The question is, why is the net worth of the bottom 50 percent of American households so low? As is obvious from the chart above, they don’t own much in the way of assets and their debt is much greater than that of those in the top 1 percent.

| real wages | MR Online

That fundamental inequality in the distribution of wealth in the United States stems from one key factor: American workers’ wages have been stagnant for the past four decades. The average (median) real hourly wage for workers in the private sector is currently $14.99, virtually unchanged (rising only $0.62 or 4 percent) since 1979.*

So, on one hand, American workers simply don’t have the means to acquire many assets, since their wages are just enough for them and their families to get by. And when they do attempt to acquire more, for themselves or their children (in purchasing homes, paying for college, or just keeping with medical bills), they have to go into debt. Therefore, as I argued last week, without wealth of their own, workers and their children are forced to have the freedom to continue to sell their ability to work to employers in order to subsist.

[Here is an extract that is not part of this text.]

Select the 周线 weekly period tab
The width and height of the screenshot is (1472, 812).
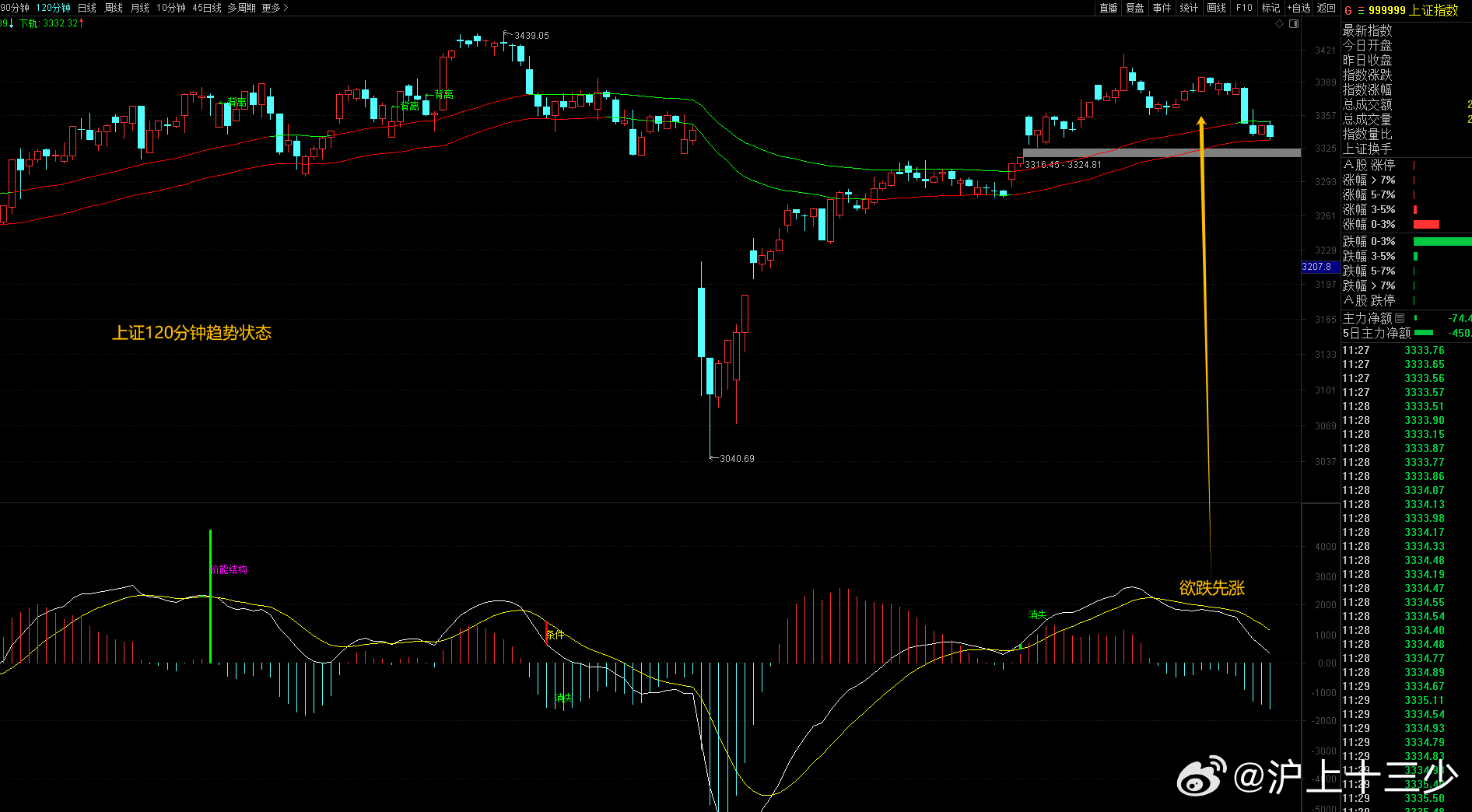pyautogui.click(x=114, y=8)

On the other hand, stagnant wages mean that the value workers produce above what they receive in wages goes to their employers, who keep some and distribute the rest to those in the top 1 percent. They’re the ones who accumulate assets, while incurring relatively few liabilities.

That wealth disparity thus ends up playing two roles in the United States: it keeps assets out of the hands of workers (thus forcing them to continue to work to purchase the necessary commodities and to repay their debts) and it concentrates assets at the top of the wealth pyramid (thus permitting the top 1 percent to continue to lay claims on the resulting surplus, whether or not they work).

I have no doubt that taxing some of that wealth would support and expand the kinds of government programs that would help American workers. I’m thinking, for example, of financing universal health care, paying off student debts, providing adequate childcare, and so on. But it wouldn’t increase workers’ wages much less undo the nexus whereby, on a daily basis, most Americans are forced to have the freedom to sell their ability to work to a small group of employers.

One of those employers is, in fact, Tesla, which a California judge recently found is in violation of U.S. labor laws.

Imagine, then, an alternative scenario in which Tesla workers, who since 2016 have been battling to form a union (because of high injury rates and low wages), actually owned and ran the Fremont, California factory. The workers, and not Musk and the other members of the board of directors, would then decide what to do with the surplus. The workers themselves would become the board of directors (which might, in turn, decide to hire Musk as a day-to-day executive). The key is that the workers, as a group, would own the assets—not a tiny group of individuals at the top. The worker-owners would thus have acquired a new freedom: to work for themselves, not for someone else. That change in the way Tesla is organized would serve as an example of how to finally undo the obscene wealth inequality that for now decades now has characterized the United States.

It might also eliminate the need for those bulletproof windows.

*I’ll save you the arithmetic: that amounts to a pre-tax annual income of $29.980. That’s the monetary value of the customary standard of living of workers in the United States— which, as we can see, has remained virtually unchanged for the past 40 years.